# What to produce
Copy the stretch of the material from its first line through the line containing "point(11,56)", word for word and including both ends.

# Input for this task
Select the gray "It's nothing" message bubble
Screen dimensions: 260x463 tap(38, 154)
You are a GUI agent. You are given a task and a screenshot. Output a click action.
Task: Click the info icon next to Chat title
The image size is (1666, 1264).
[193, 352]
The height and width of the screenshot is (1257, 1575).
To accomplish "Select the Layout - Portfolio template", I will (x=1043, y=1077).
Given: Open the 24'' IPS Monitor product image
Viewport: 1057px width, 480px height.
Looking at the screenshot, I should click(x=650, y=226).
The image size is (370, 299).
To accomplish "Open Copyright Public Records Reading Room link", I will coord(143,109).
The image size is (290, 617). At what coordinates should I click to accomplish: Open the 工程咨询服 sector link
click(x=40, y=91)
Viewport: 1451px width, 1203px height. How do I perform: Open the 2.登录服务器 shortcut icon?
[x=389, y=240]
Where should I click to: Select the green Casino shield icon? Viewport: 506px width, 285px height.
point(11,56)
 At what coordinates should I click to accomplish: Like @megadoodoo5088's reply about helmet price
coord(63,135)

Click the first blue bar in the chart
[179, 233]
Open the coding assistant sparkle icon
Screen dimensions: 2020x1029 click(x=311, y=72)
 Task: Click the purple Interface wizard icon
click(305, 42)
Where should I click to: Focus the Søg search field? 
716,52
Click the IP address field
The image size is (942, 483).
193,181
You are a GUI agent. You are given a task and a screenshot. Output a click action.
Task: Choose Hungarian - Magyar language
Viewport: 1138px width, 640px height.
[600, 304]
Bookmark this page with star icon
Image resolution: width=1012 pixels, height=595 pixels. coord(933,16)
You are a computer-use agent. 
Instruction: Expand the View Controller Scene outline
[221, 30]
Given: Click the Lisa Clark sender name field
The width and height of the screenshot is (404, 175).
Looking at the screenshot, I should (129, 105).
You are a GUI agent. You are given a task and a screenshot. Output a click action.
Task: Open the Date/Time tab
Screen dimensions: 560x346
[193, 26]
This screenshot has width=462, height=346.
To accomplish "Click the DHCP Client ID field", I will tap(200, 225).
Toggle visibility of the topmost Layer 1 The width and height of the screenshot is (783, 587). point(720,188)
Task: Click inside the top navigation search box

# Response below
Select the gray "It's nothing" message bubble
Screen dimensions: 260x463 tap(38, 154)
You are a GUI agent. You are given a task and a screenshot. Output a click action.
Task: Click the info icon next to Chat title
The image size is (1666, 1264).
[193, 352]
The height and width of the screenshot is (1257, 1575).
To accomplish "Select the Layout - Portfolio template", I will (x=1043, y=1077).
Given: Open the 24'' IPS Monitor product image
Viewport: 1057px width, 480px height.
Looking at the screenshot, I should click(x=650, y=226).
The image size is (370, 299).
To accomplish "Open Copyright Public Records Reading Room link", I will coord(143,109).
The image size is (290, 617). At what coordinates should I click to accomplish: Open the 工程咨询服 sector link
click(x=40, y=91)
Viewport: 1451px width, 1203px height. How do I perform: Open the 2.登录服务器 shortcut icon?
[x=389, y=240]
Where should I click to: Select the green Casino shield icon? Viewport: 506px width, 285px height.
point(11,56)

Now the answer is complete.